Copy out the records below, from the very start through the line that contains "[x=98, y=445]", without the pictures.

** START RECORDED INFORMATION **

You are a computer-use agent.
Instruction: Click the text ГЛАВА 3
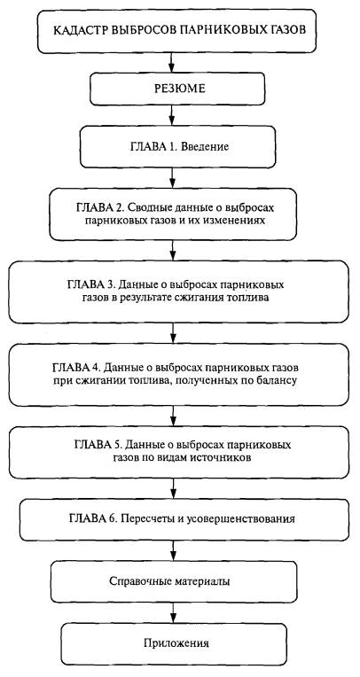[x=90, y=285]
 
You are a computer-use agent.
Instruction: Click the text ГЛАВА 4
[x=76, y=368]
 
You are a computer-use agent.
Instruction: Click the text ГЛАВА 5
[x=98, y=445]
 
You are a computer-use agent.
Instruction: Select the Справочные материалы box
[x=173, y=581]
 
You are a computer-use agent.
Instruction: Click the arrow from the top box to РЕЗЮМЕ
[x=172, y=62]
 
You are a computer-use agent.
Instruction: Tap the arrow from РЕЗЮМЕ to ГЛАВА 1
[x=172, y=115]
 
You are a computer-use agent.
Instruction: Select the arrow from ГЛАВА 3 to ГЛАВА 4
[x=172, y=333]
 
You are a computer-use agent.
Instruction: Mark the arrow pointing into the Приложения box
[x=173, y=612]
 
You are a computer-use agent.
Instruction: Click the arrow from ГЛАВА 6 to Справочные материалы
[x=173, y=551]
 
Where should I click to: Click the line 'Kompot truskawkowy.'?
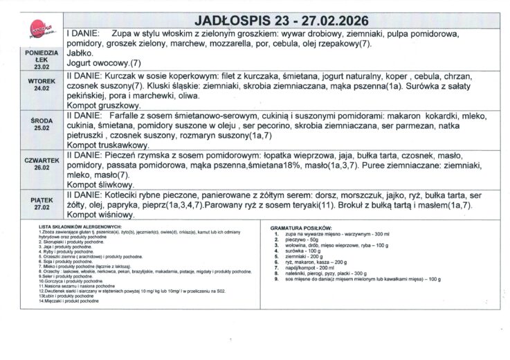coord(108,146)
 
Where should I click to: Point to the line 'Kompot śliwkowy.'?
coord(101,186)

** END RECORDED INFORMATION **

▸ **COMPLETE OUTPUT**:
You are a computer-use agent.
Instruction: Click the text ГЛАВА 3
[x=90, y=285]
 
You are a computer-use agent.
Instruction: Click the text ГЛАВА 4
[x=76, y=368]
 
You are a computer-use agent.
Instruction: Click the text ГЛАВА 5
[x=98, y=445]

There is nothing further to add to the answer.